━━ DATA SECTION

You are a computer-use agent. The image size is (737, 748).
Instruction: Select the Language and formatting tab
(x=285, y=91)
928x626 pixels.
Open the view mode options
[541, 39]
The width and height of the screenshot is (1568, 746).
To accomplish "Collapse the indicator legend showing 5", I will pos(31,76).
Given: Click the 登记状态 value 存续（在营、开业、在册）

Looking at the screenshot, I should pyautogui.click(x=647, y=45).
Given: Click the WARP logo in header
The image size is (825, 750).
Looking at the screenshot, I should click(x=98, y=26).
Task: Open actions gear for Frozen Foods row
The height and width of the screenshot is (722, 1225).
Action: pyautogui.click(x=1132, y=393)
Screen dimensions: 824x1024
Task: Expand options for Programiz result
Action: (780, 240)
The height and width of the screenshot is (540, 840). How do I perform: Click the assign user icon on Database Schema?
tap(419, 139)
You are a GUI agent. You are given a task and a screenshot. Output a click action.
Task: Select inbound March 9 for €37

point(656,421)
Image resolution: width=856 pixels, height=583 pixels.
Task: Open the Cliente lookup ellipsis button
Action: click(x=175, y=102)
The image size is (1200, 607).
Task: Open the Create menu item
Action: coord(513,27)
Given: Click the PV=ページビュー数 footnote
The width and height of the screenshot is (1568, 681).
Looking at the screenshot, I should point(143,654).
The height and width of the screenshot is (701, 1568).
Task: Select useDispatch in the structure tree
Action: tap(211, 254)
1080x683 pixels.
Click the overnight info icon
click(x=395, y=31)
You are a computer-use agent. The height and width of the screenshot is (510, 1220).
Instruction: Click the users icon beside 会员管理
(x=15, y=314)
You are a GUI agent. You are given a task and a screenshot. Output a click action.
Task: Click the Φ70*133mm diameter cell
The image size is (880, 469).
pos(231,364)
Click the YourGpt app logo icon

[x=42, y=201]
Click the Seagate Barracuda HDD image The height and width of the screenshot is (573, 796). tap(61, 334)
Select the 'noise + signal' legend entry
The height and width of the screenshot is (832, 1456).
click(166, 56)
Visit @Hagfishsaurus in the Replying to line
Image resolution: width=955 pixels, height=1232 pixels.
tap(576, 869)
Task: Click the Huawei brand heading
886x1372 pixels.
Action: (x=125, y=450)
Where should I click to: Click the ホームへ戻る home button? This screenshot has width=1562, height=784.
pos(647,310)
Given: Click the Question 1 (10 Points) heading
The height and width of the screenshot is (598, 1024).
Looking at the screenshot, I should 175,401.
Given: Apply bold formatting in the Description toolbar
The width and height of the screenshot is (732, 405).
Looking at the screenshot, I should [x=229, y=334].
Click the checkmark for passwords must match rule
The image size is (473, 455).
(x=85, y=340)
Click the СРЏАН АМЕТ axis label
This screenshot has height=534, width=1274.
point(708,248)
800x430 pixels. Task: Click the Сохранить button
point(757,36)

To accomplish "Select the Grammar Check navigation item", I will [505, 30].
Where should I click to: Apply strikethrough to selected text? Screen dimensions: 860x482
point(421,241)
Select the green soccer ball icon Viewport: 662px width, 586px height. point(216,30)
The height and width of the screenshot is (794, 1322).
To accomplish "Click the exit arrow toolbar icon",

━━━━

WORK TO BE COMPLETED: Only lines with the word "accomplish" should be collected from the material.

TASK OUTPUT:
To accomplish "Collapse the indicator legend showing 5", I will pos(31,76).
To accomplish "Select the Grammar Check navigation item", I will [505, 30].
To accomplish "Click the exit arrow toolbar icon",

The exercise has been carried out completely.